Constitution Court (MK) was established in 1999, as a result of constitution amendment. At that time, post reformation era, Indonesian politics was unstable and there was a demand from the society to uphold the constitution. MK judges consist of 8 male and 1 female (I saw the picture of this lady, I like her, she looks fierce). Since its establishment, MK never had a scandal like any other parts of government (you-know-what). Pak Harjono explained that this situation was because 2 factors. The 1st one: in 1999, the political parties and government were not strong enough to give pressure or influence toward MK. So MK can grew independently, in a shaped attitude. And the 2nd, because all the judges were scholars from university! This second point reminded me to our conversation with Pak Junaidi during the lunch. We talked about the system: how to change the system. The most effective way, if not the only way, to change the rotten system is to get into the system and replace it with the new one. Our concern is whether or not when the idealist people get into the system, they will still uphold their idealism instead of being blown away. To avoid this, Pak Jun said, we need to get into the system together with other people who have the same vision, so the replacement have to be done massively. But how is this possible? And Pak Jun said, that is the job of the university. To create sarjana, sarjana isn’t only mean a scholar. But according to Sanskrit, the word also means a civilized person, orang yang berbudaya. By being civilized doesn’t only mean that you have to be smart, or knowledgeable about cultures, but you also have to have a good manner, and do good deeds. When these sarjana created by universities get into the system, they will be able to make the change. Pak Harjono and MK prove this hypothesis. I now feel like I have so much optimism for being a university student.

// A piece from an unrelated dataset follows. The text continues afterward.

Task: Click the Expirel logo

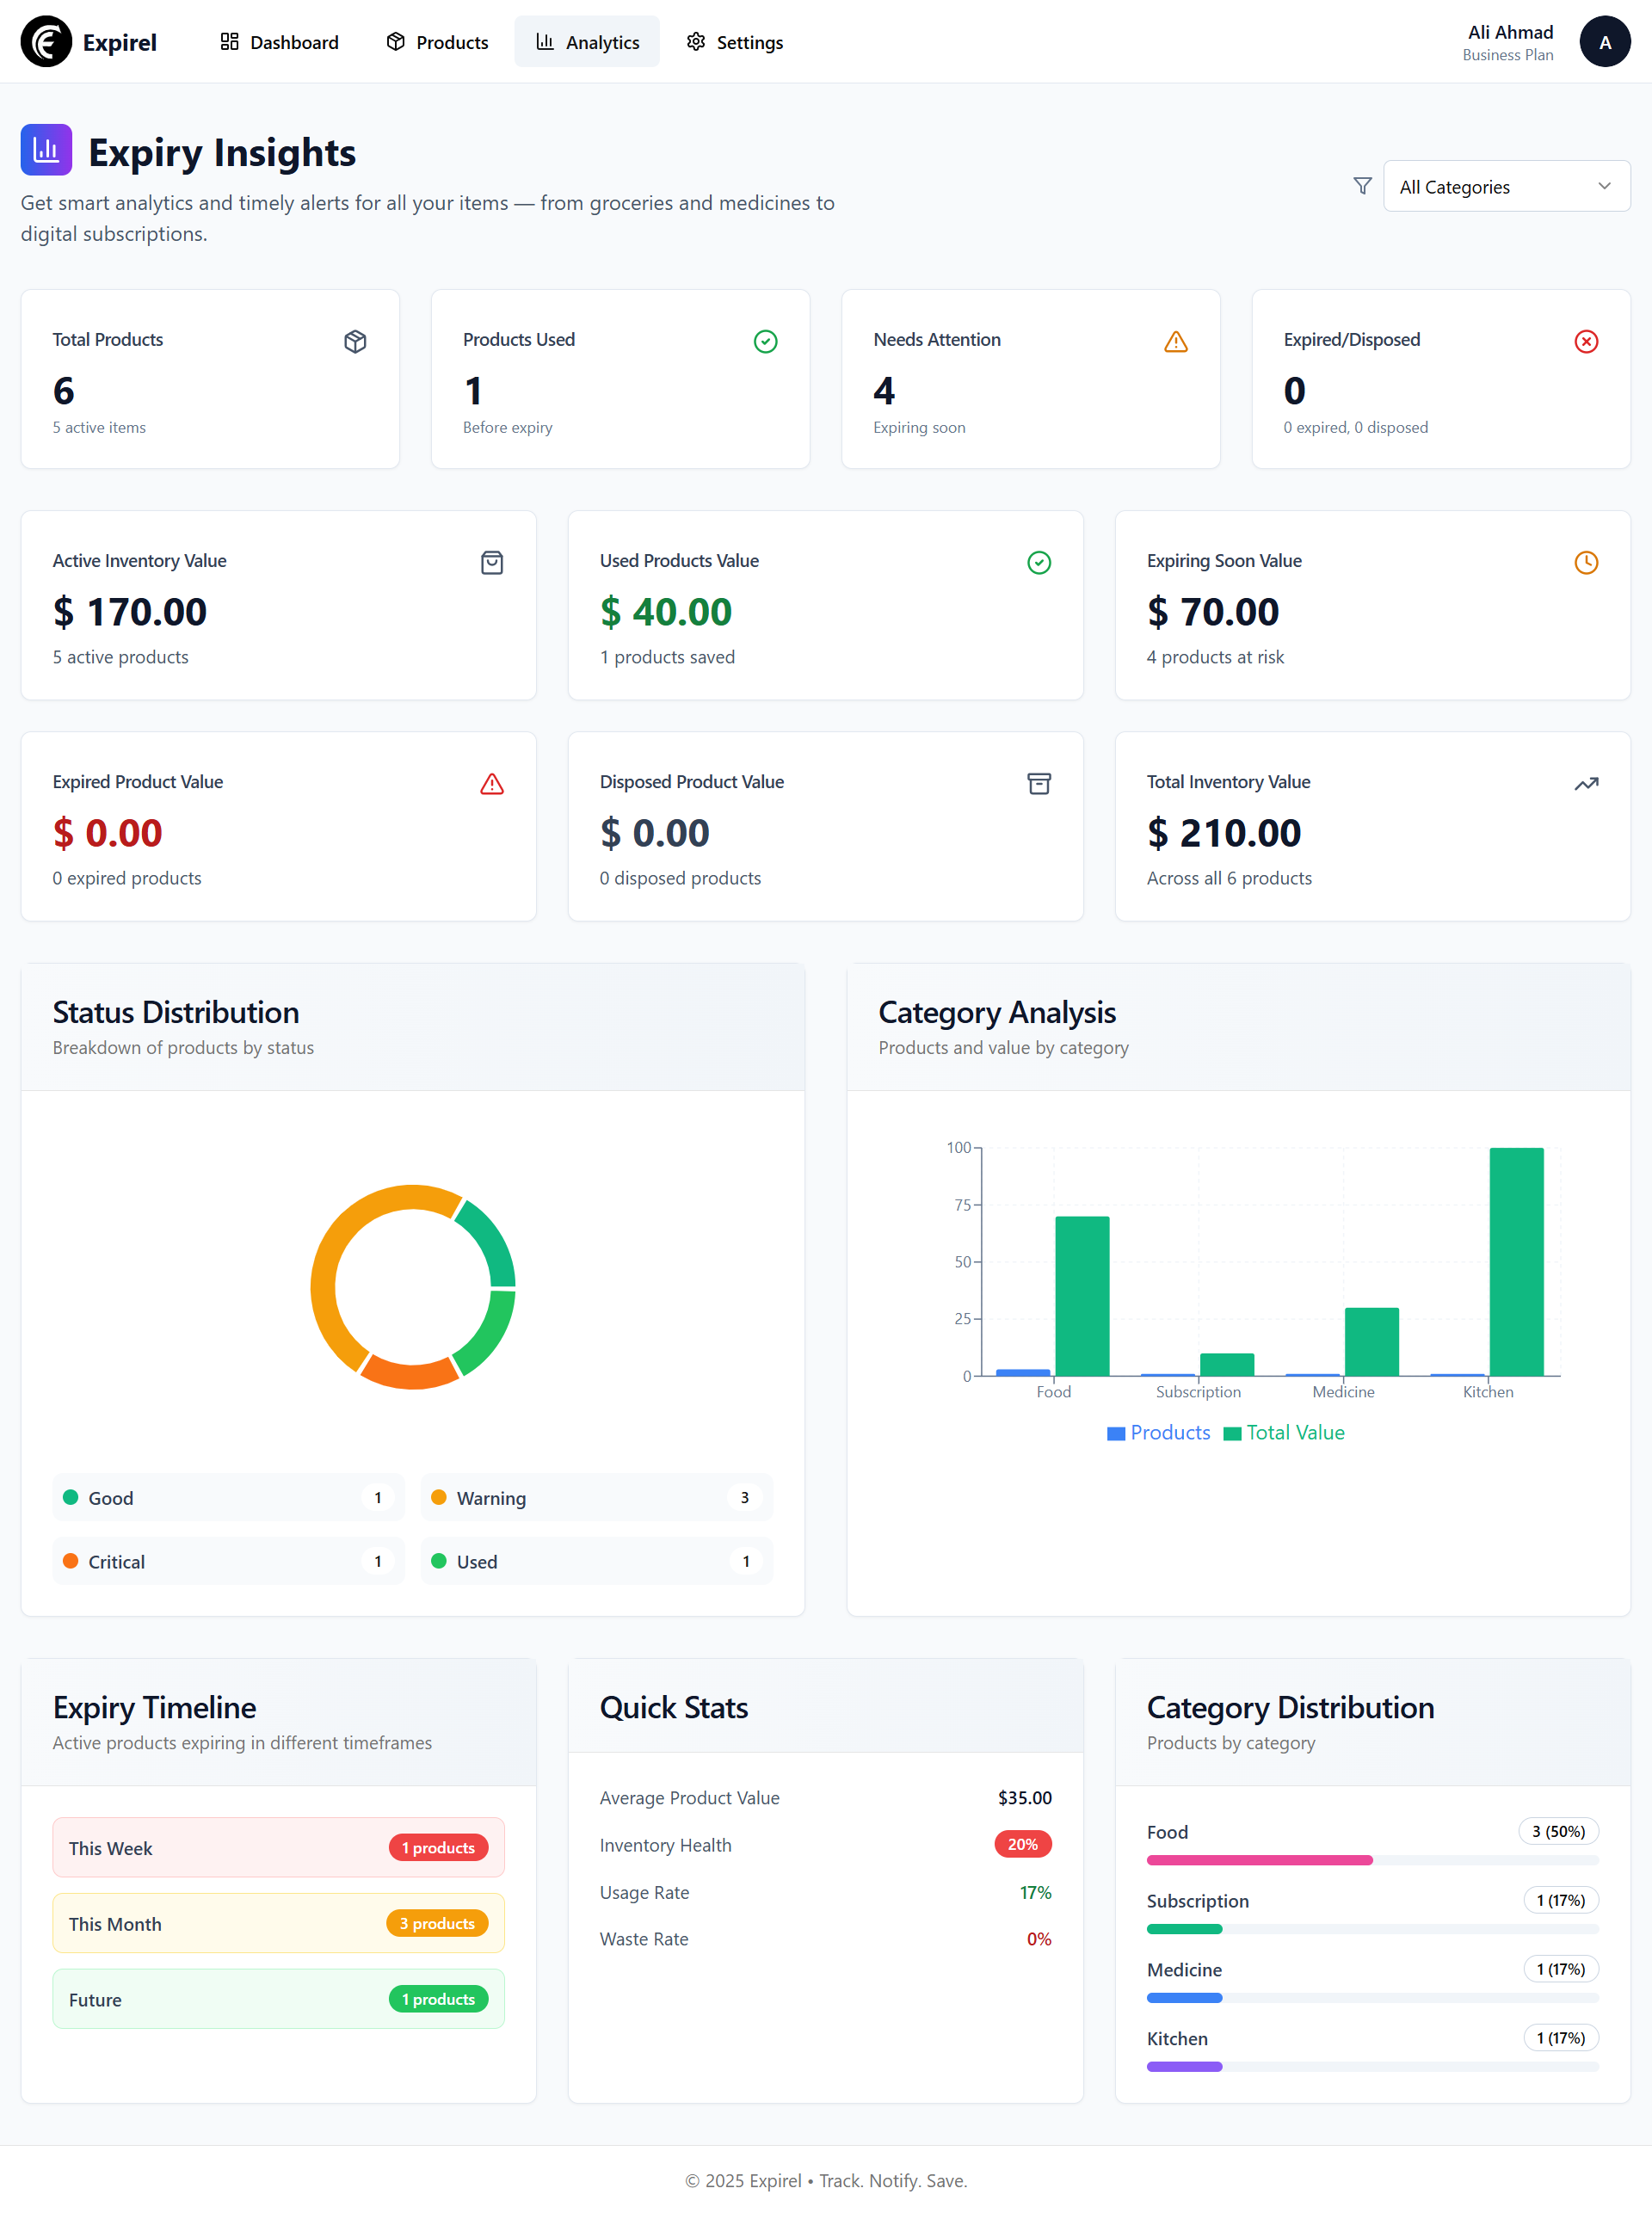Action: coord(88,42)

From MK, we head to the Old Batavia. We had Pak Jun’s student, Mas Kartum Setiawan, as our tour guide. He works at Museum Mandiri (the biggest bank in Indonesia) and a member of Komunitas Jelajah Budaya or the Cultural Journey Community. He took us through Glodok Market which sells rabbits, candies and electronic things. Through pecinan or China Town in which we found market (that sells lamp, candles, frogs to Chinese herbs medicines), Confucian klenteng, and a church in a shape of klenteng. The church guard is a man from Panggang, Gunung Kidul. His English is fluent because he teaches English in an elementary school. He showed us around the church, told us the story that the church used to be a house of a rich family. Until they finally sold the house to priests. We then continued the walk to Museum Mandiri, and the old city hall.
I’ve seen more in Jakarta today than I thought I can found; the complexity, commitment, and the beautiful places. Guess I’ll start to like it a little.